# ? about removing a tub and resale value



## ford2fast9 (Mar 9, 2009)

The house we live in now has 2 small bathrooms but the guest is bigger than the master( the master only has one sink). There next to each other and i came up if i go into the other bathroom about 16" i can free up enough space to have 2 sinks and a nicer tub enclosed in tile in the master bath. Bad thing on the other side i dont think i can have room to place a tub at.
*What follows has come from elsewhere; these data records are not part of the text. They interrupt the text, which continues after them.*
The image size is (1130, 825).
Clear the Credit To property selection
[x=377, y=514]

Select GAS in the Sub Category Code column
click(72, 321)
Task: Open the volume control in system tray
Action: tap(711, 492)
I can do a pretty nice size shower 33x45 but will this hurt my resale value. 

Thanks just trying to put everything in prospective before i get serious about doing the project


----------



## Bob Mariani (Dec 1, 2008)

as long as you have at least one tub you should be fine with resale value.


----------



## LeviDIY (Apr 16, 2009)

We're in a similar boat... have 2 bathrooms, already redid the 2nd/guest and will be doing master early next year. We were told by multiple real estate agents and a couple friends in the biz that you need to maintain at least 1 tub in the home... in this case its our 2nd bathroom, and we'll be removing the tub in the master and replace with a standing shower.


----------



## rselectric1 (Oct 12, 2009)

Ask a local realtor what the implications of this are. Preferences vary by region, and even sometime city.


----------



## bjbatlanta (Jul 16, 2008)

I would think the "community" bath would be the one to leave the tub in. Just my opinion though and my wife tells me when it comes to "design/decor" all of my "taste" is in my mouth.....


----------



## Scuba_Dave (Jan 16, 2009)

Yeah, usually you want the kids taking their baths in the Main bathroom
Not going thru the Master bedroom to get to the tub
If you are thinking about resale might want to take that into consideration


----------